7. Concentrates and water

Introduce high-quality creep feed ad-lib from one week old along with straw or hay and provide clean fresh water daily.

8. Wean abruptly

Lambs should be a minimum of 35 days old and/or two-and-a-half times birth weight (9-10kg), as well as eating 250g/0.5lb of solid feed per day.

Lamb bottle feeding

© Tim Scrivener

Bottle feeding

Bottle feeding is very labour intensive. However, you do have more control and if you only have a few surplus lambs it is the most practical and economical option. Other negatives of bottle feeding include restricted growth and increased risk of digestive upsets. To achieve the best outcome from bottle feeding it is advised to adopt the following procedure:

Days 1-3 – 1 litre split into four to five feeds

Days 4-7 – 1 litre split into four feeds

Days 7 to weaning – 1.5 litres split into four feeds initially, reducing to two by weaning.

Ad-lib feeding

Ad-lib feeding is less labour intensive if you have a large number of surplus lambs. However, more milk is needed, there is a small set-up cost and some time may need to be spent training lambs to suckle. Weak lambs will not survive unless there is a constant supply of milk.
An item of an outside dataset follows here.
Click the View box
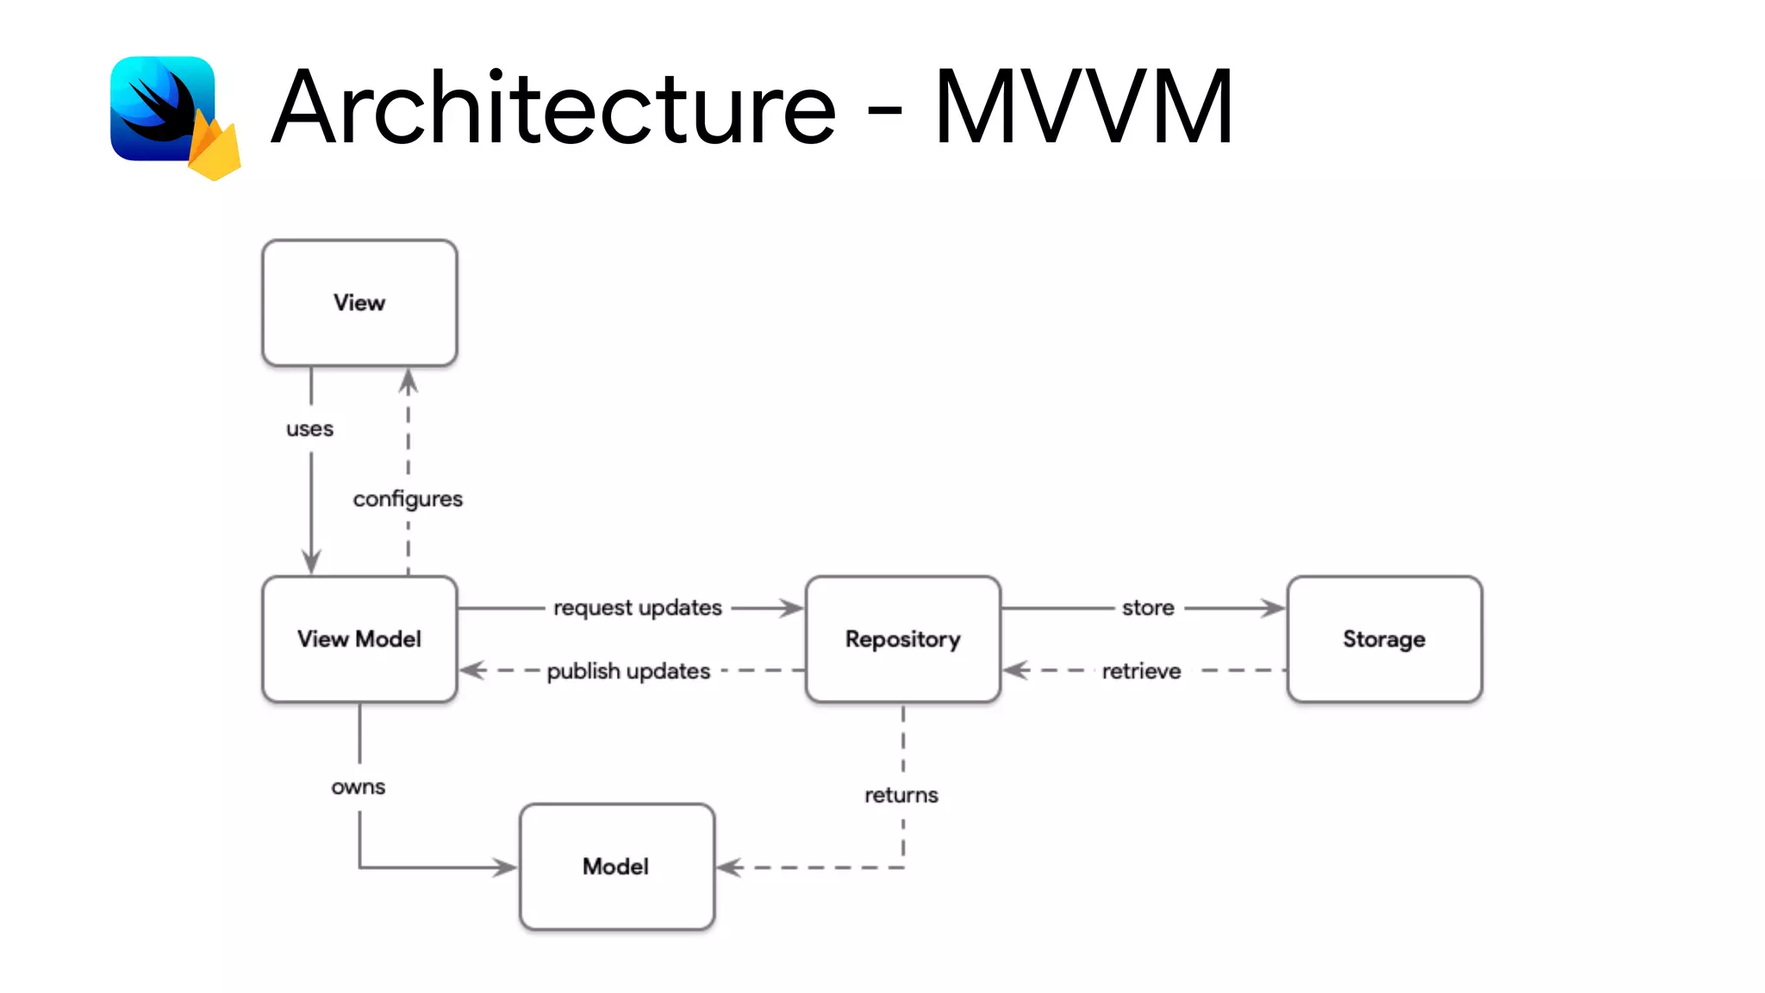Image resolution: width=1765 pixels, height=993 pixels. [359, 303]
Milk should be consumed little and often, which results in less digestive upsets and faster growth. It is advised to mix and feed milk cold. Mixing warm and allowing it to cool will encourage lambs to over indulge when milk is first put in.

Make sure the milk does not run out to avoid gorging when it is refilled. And keep an eye on the lambs to make sure they are all feeding.

Automatic machines

An automatic machine is the least labour-intensive method. However, it has the highest set-up cost and uses more milk powder. This method results in the fastest growth and has low risk of digestive upsets. Over the first three days the lambs should be trained onto the teat with warm milk, with 1 litre split into four to five feeds. From day three to weaning, they should have access to ad-lib milk set at 18-20C max.

To ensure ad-lib feeding is successful, the teats should be 30-38cm (12-15in) from the ground, ideally with five to eight lambs per teat and a maximum of 25 lambs in a pen of similar age and size. Equipment should be kept as clean as possible.

The ad lib systems reduce the risk of digestive upsets, minimise losses, improve growth rates and save time during one of the busiest periods.